Transcribe, exactly and without pictures, the lines below from the line with "Viewport: 547px width, 342px" to the line with "The height and", both ends included, and no others.

======== Exercise inputs ========

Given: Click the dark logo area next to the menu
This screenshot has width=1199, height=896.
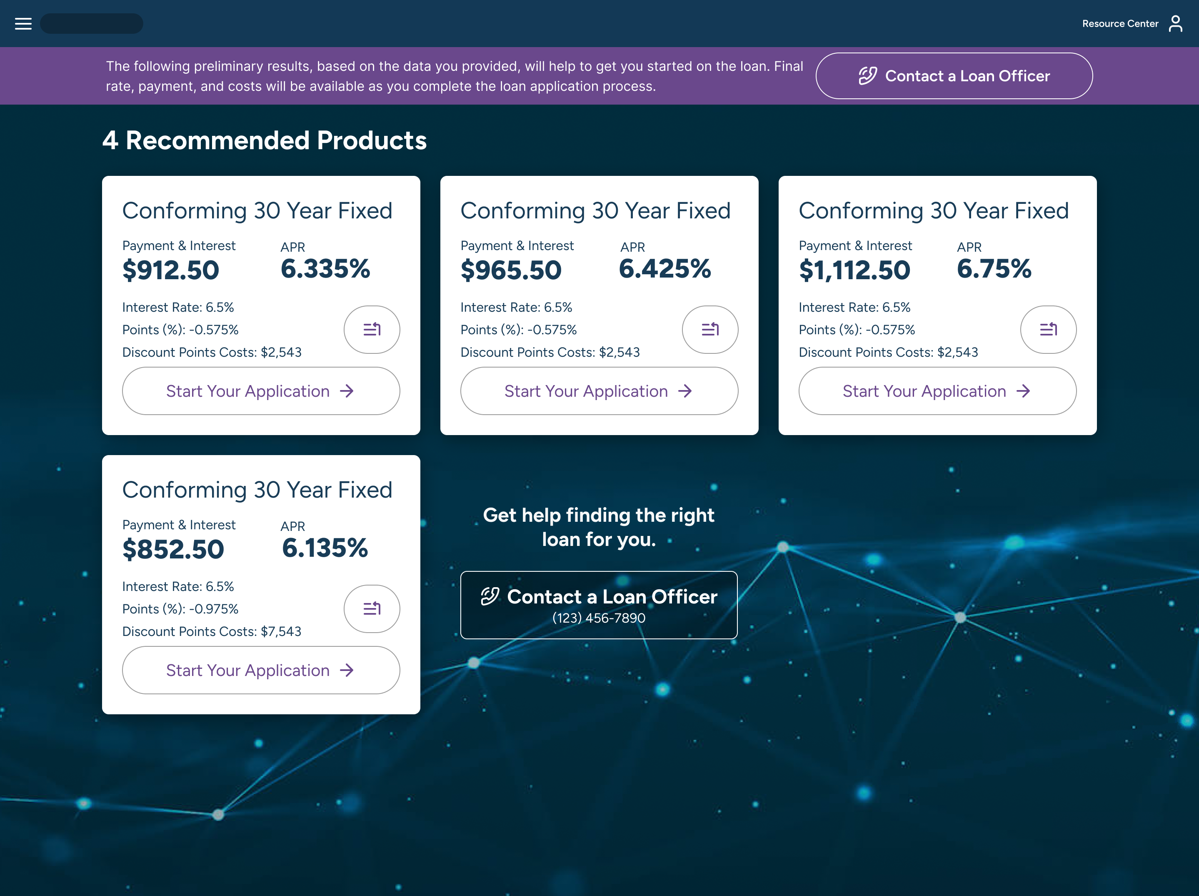Looking at the screenshot, I should pyautogui.click(x=91, y=23).
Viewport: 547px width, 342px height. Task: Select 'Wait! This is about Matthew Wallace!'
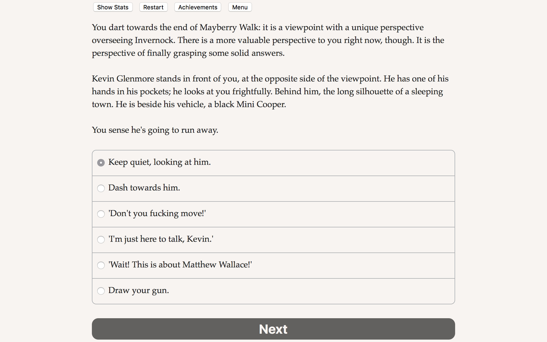coord(180,265)
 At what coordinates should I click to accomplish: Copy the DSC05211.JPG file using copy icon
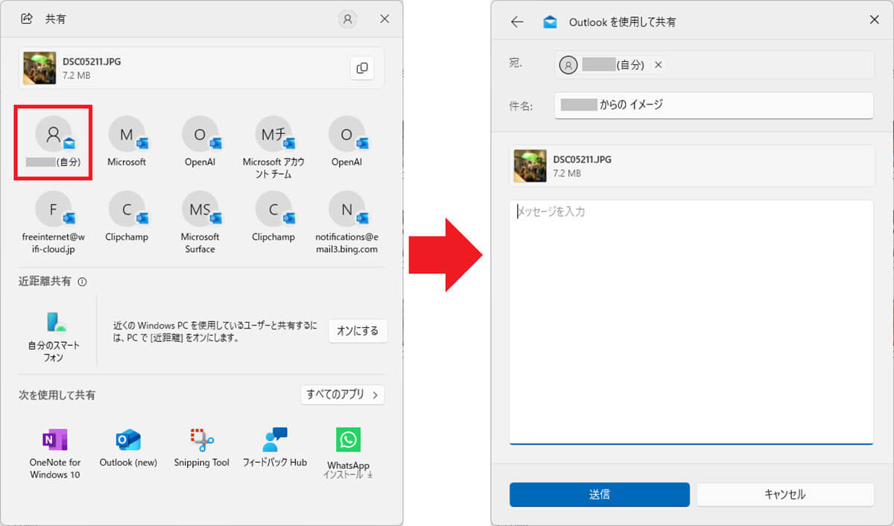tap(362, 68)
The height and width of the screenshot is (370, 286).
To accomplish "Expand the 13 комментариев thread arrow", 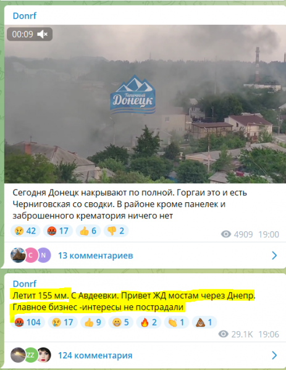I will pyautogui.click(x=274, y=255).
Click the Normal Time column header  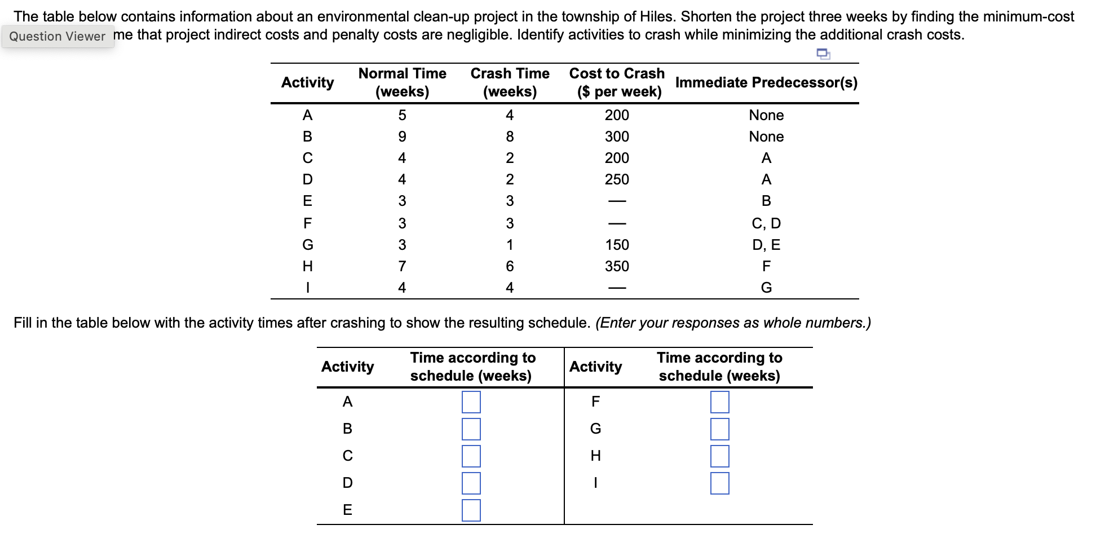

========

→ Problem solution:
Viewport: 547px width, 342px height. Task: Select 'Wait! This is about Matthew Wallace!'
coord(180,265)
 At what coordinates should I click to accomplish: Copy the DSC05211.JPG file using copy icon
tap(362, 68)
The height and width of the screenshot is (370, 286).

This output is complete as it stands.